Je suis avocate au barreau de Lille depuis l'année 2004. Je suis membre de la commission « Droits des mineurs » du barreau de Lille et je préside cette commission depuis janvier 2018.
Le tribunal pour enfants de Lille a la particularité d'être en tête en France pour l'assistance éducative. Nombre de situations sont gérées par les treize cabinets de juges des enfants.
Je ne reviens pas sur les difficultés déjà indiquées par mes consoeurs car nous nous rejoignons sur le manque de moyens et le nombre insuffisant de greffiers du tribunal pour enfants.
Je vous livre quelques chiffres sur l'activité du tribunal pour enfants de Lille : 9 032 décisions ont été rendues en 2018 en matière d'assistance éducative, soit 695 par cabinet. Cela représente 70 décisions par mois et par cabinet de juge des enfants. Concrètement et au quotidien pour le cabinet de juges des enfants, ce sont quatre à cinq dossiers à traiter par jour et quatre jours d'audience par semaine. N'oublions pas que le juge des enfants traite des dossiers au pénal, il peut aussi être amené à être assesseur au tribunal correctionnel et à la cour d'assises des mineurs.

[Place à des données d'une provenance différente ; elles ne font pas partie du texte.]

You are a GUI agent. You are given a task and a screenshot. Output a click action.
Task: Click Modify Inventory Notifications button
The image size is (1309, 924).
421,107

J'évoquerai essentiellement la place de l'avocat d'enfants. En un mot, il y a encore beaucoup de travail ! La place accordée à l'avocat d'enfants en assistance éducative en matière de protection de l'enfance n'est pas à la hauteur des attentes des premiers concernés – vous les avez reçus et entendus le 11 avril dernier. Beaucoup ont indiqué soit qu'ils n'avaient pas été entendus par le juge, soit qu'ils n'avaient pas été assistés. Un seul avait indiqué avoir été assisté par un avocat ou un administrateur ad hoc.
Les avocats d'enfants sont encore confrontés à de nombreuses résistances de la part de l'ASE et du juge des enfants par des pratiques qui varient selon le tribunal, voire selon les cabinets de juge des enfants au sein du même tribunal, et ce malgré la création, il y a dix ans, de groupes de travail « Mineurs » du Conseil national des barreaux. De nombreux combats restent à mener pour les avocats d'enfants, notamment celui de la place de l'avocat d'enfants en assistance éducative dans la protection de l'enfance, place qui est parfois seulement tolérée et insuffisamment importante.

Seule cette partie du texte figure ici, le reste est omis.